(YOUR GOAL): Beginning at the line that contains "The height and width of the screenshot is (1071, 1428).", write out each remaining line of the entries below exactly as it stands.

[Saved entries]
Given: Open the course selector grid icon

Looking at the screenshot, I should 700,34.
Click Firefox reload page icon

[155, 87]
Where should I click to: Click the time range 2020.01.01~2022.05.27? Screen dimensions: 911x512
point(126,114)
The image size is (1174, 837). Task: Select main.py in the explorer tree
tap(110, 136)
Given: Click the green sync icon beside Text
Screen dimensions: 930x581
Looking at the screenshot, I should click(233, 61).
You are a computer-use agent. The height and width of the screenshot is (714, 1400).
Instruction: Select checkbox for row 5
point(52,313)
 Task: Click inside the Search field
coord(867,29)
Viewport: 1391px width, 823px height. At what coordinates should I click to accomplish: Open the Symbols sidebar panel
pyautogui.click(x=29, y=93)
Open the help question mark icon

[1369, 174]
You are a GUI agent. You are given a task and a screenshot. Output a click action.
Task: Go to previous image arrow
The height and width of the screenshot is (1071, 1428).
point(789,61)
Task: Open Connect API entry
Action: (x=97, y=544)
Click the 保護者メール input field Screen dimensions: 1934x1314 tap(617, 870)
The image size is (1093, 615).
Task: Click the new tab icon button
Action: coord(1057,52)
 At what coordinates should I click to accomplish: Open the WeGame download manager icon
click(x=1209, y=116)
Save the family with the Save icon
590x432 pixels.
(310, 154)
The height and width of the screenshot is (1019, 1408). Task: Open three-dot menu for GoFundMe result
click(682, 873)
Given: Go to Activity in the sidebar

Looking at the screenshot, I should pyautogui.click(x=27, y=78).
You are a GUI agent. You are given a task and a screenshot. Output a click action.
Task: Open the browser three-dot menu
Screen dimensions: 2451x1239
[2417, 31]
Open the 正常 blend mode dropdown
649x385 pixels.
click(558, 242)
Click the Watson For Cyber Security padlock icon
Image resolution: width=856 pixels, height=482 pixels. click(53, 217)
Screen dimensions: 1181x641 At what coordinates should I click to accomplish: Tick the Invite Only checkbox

(EXERCISE RESULT):
The height and width of the screenshot is (1071, 1428).
point(789,61)
Task: Open Connect API entry
Action: (x=97, y=544)
Click the 保護者メール input field Screen dimensions: 1934x1314 tap(617, 870)
The image size is (1093, 615).
Task: Click the new tab icon button
Action: coord(1057,52)
 At what coordinates should I click to accomplish: Open the WeGame download manager icon
click(x=1209, y=116)
Save the family with the Save icon
590x432 pixels.
(310, 154)
The height and width of the screenshot is (1019, 1408). Task: Open three-dot menu for GoFundMe result
click(682, 873)
Given: Go to Activity in the sidebar

Looking at the screenshot, I should pyautogui.click(x=27, y=78).
You are a GUI agent. You are given a task and a screenshot. Output a click action.
Task: Open the browser three-dot menu
Screen dimensions: 2451x1239
[2417, 31]
Open the 正常 blend mode dropdown
649x385 pixels.
click(558, 242)
Click the Watson For Cyber Security padlock icon
Image resolution: width=856 pixels, height=482 pixels. click(53, 217)
Screen dimensions: 1181x641 At what coordinates should I click to accomplish: Tick the Invite Only checkbox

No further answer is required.